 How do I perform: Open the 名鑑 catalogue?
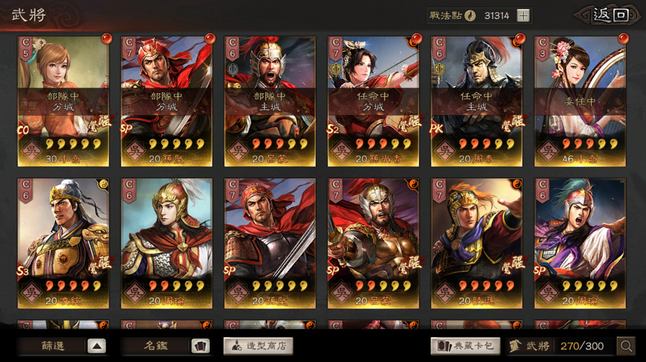[155, 346]
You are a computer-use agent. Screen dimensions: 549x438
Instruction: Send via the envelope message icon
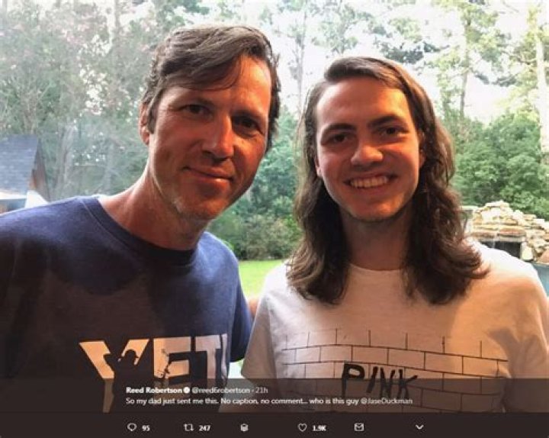coord(359,427)
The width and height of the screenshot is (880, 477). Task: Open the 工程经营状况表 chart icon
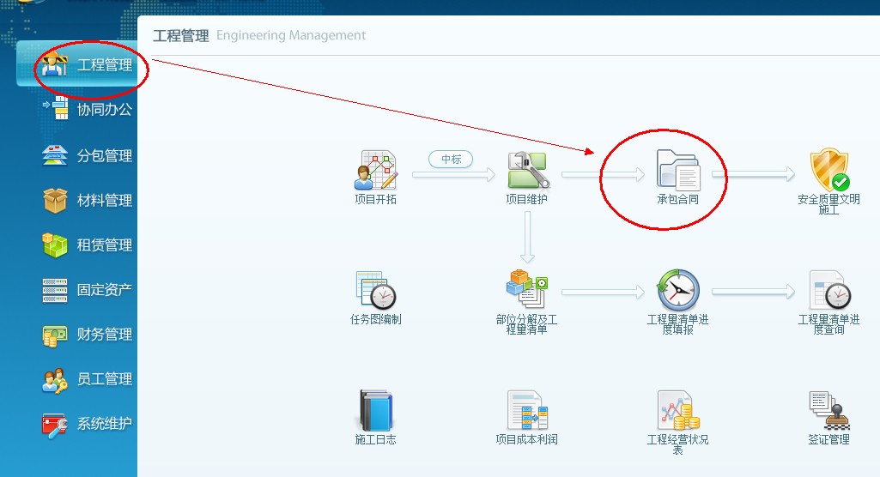[678, 411]
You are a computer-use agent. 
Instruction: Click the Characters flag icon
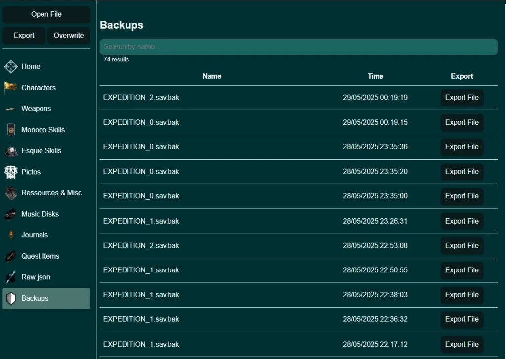11,88
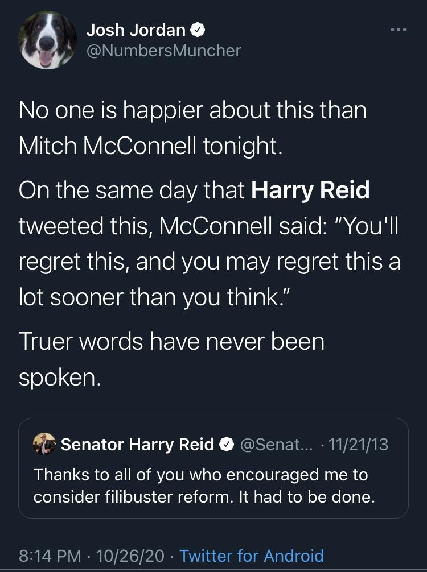Open the 11/21/13 quoted tweet date
This screenshot has width=427, height=572.
[358, 444]
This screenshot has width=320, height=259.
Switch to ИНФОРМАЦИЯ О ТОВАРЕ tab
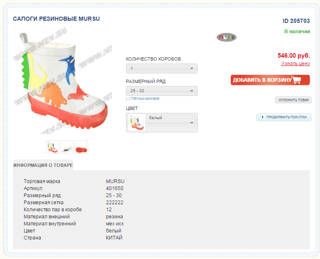pyautogui.click(x=43, y=165)
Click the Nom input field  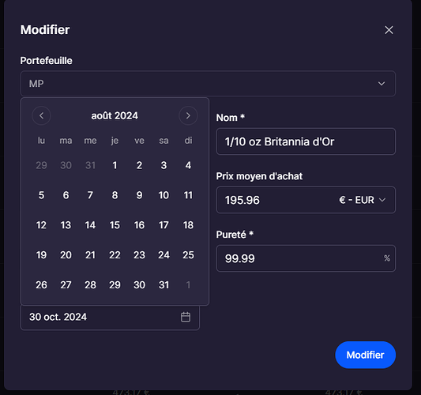coord(306,141)
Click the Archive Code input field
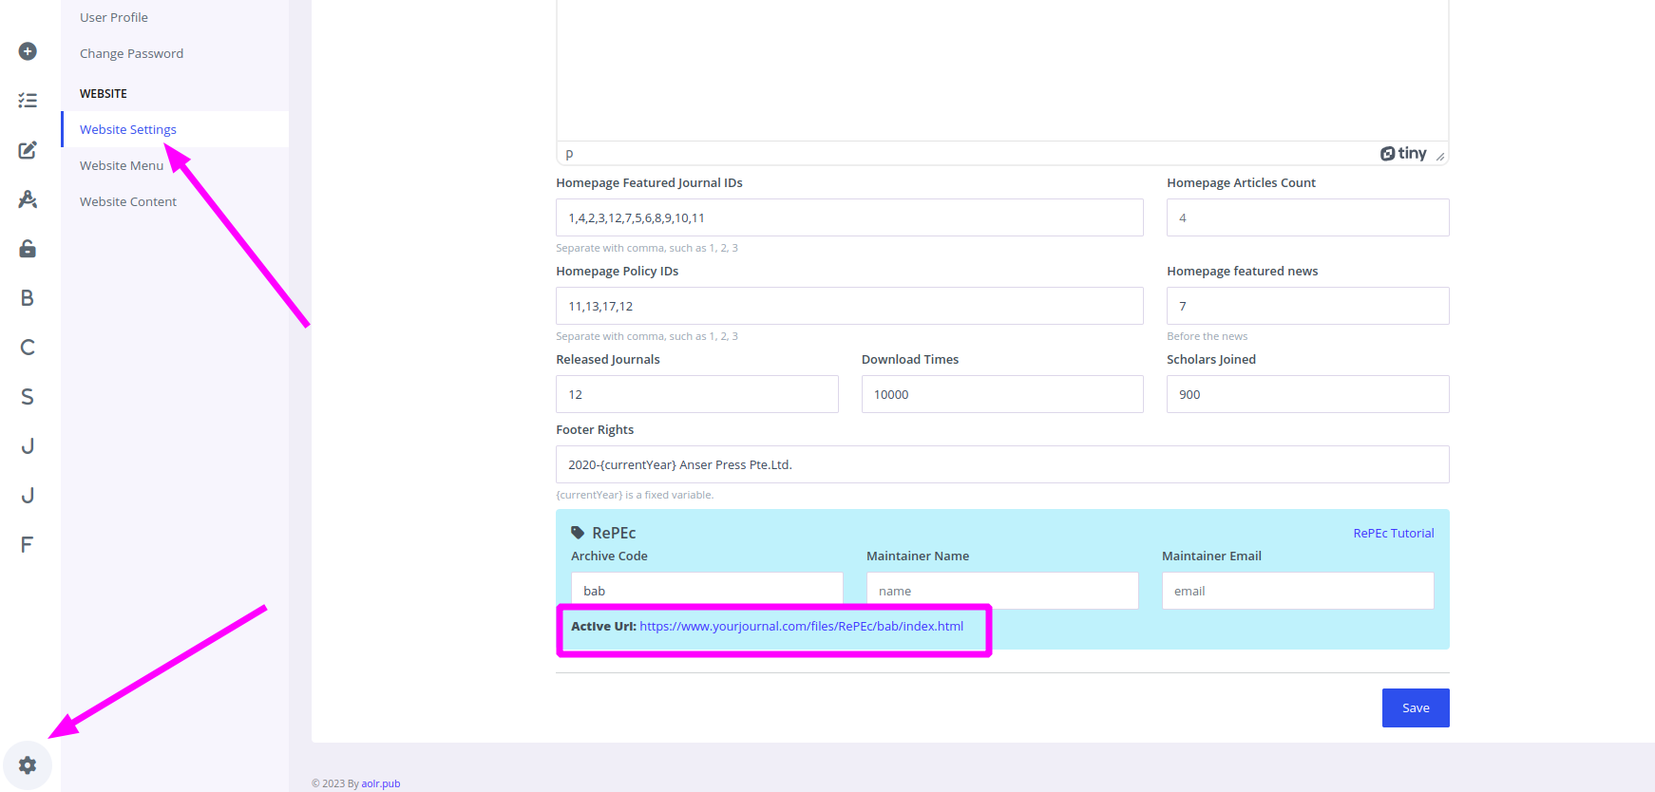 point(706,590)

WHAT IS NEEDED:
Using the listing, collect all lines in which the string "agent" is found.

OUTPUT:
You are a computer-use agent. Screen dimensions: 549x438
You are a computer-use agent. 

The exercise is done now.